Les dispositions de l’article L. 600-5-1 du code de l’urbanisme ont considérablement modifié l’office du juge et la stratégie des plaideurs, puisque ces dispositions permettent au juge de surseoir à statuer sur un recours lorsqu’il apparaît que l’autorisation d’urbanisme est entachée de vices de légalité susceptible de donner lieu à régularisation plutôt que de l’annuler.

Ces dispositions prévoient en effet que « le juge administratif qui, saisi de conclusions dirigées contre un permis de construire, de démolir ou d’aménager, estime, après avoir constaté que les autres moyens ne sont pas fondés, qu’un vice entraînant l’illégalité de cet acte est susceptible d’être régularisé par un permis modificatif peut, après avoir invité les parties à présenter leurs observations, surseoir à statuer jusqu’à l’expiration du délai qu’il fixe pour cette régularisation. Si un tel permis modificatif est notifié dans ce délai au juge, celui-ci statue après avoir invité les parties à présenter leurs observations ».

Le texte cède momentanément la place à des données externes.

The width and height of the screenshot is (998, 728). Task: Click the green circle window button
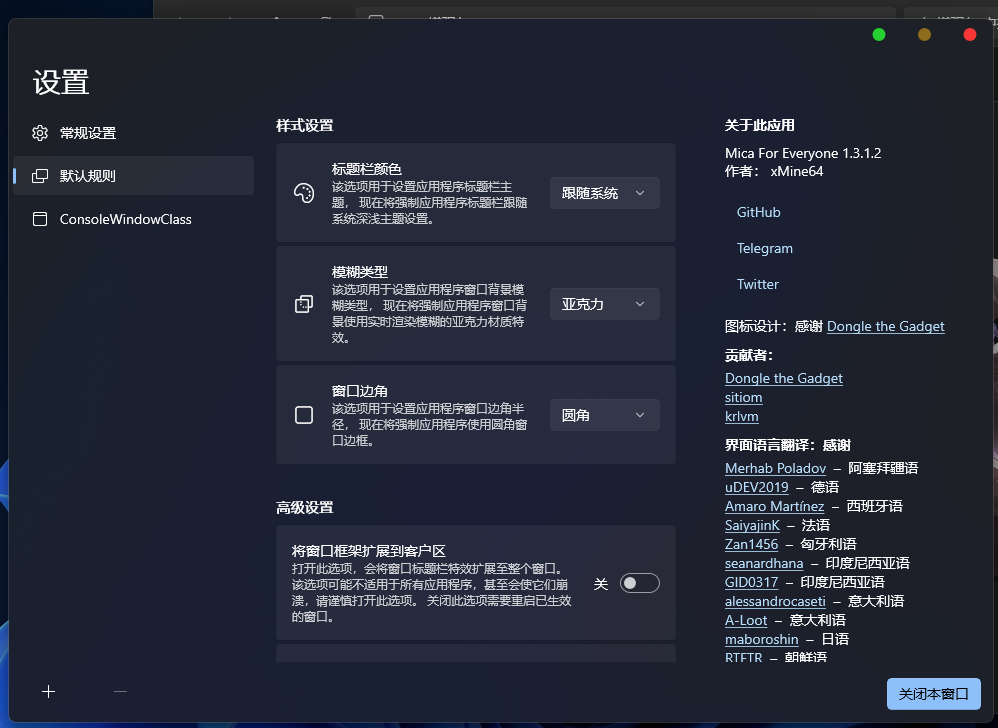[879, 34]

Dans une récente décision, le Conseil d’Etat a précisé que ce mécanisme ne pouvait jouer qu’une seule fois par vice de légalité concerné et qu’il permet donc pas de « sauver » à plusieurs  reprises une autorisation d’urbanisme entachée d’illégalité (Conseil d’Etat, 14 octobre 2024, req. n°471936).

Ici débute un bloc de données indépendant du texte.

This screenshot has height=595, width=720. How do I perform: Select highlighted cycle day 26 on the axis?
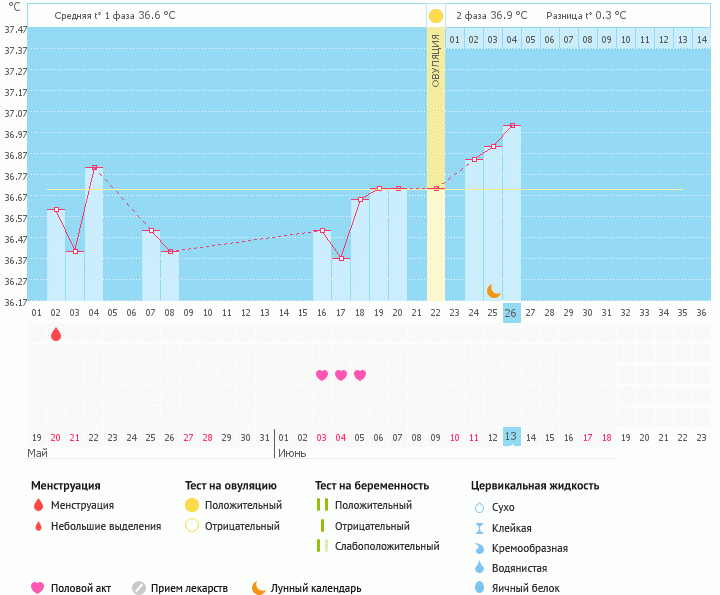(x=511, y=313)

7. En premier lieu, il résulte de ces dispositions, éclairées par les travaux parlementaires, que lorsque le ou les vices affectant la légalité de l’autorisation d’urbanisme dont l’annulation est demandée, sont susceptibles d’être régularisés, le juge doit surseoir à statuer sur les conclusions dont il est saisi contre cette autorisation. Il invite au préalable les parties à présenter leurs observations sur la possibilité de régulariser le ou les vices affectant la légalité de l’autorisation d’urbanisme. Le juge n’est toutefois pas tenu de surseoir à statuer, d’une part, si les conditions de l’article L. 600-5 du code de l’urbanisme sont réunies et qu’il fait le choix d’y recourir, d’autre part, si le bénéficiaire de l’autorisation lui a indiqué qu’il ne souhaitait pas bénéficier d’une mesure de régularisation. Il en va de même lorsque le juge constate que la légalité de l’autorisation d’urbanisme prise pour assurer la régularisation de ce premier vice est elle-même affectée d’un autre vice, qui lui est propre. Il lui appartient alors de surseoir à statuer sur les conclusions dont il est saisi, en invitant au préalable les parties à présenter leurs observations sur la possibilité de régulariser le ou les vices affectant la légalité de cette nouvelle autorisation, sauf si les conditions de l’article L. 600-5 du code de l’urbanisme sont réunies et qu’il fait le choix d’y recourir, ou si le bénéficiaire de l’autorisation lui a indiqué qu’il ne souhaitait pas bénéficier d’une mesure de régularisation. Lorsqu’une mesure de régularisation a été notifiée au juge après un premier sursis à statuer, et qu’il apparaît, au vu des pièces du dossier, que cette mesure n’est pas de nature à régulariser le vice qui affectait l’autorisation d’urbanisme initiale, il appartient au juge d’en prononcer l’annulation, sans qu’il y ait lieu de mettre à nouveau en oeuvre la procédure prévue à l’article L. 600-5-1 du code de l’urbanisme pour la régularisation du vice considéré.

Ainsi, si le permis de construire modificatif, censé être la mesure de régularisation du permis initial, n’est pas de nature à régulariser le vice qui entachait le permis de construire initial, le juge doit en prononcer l’annulation, sans laisser au pétitionnaire et à l’autorité administrative une « seconde chance » de procéder à cette régularisation.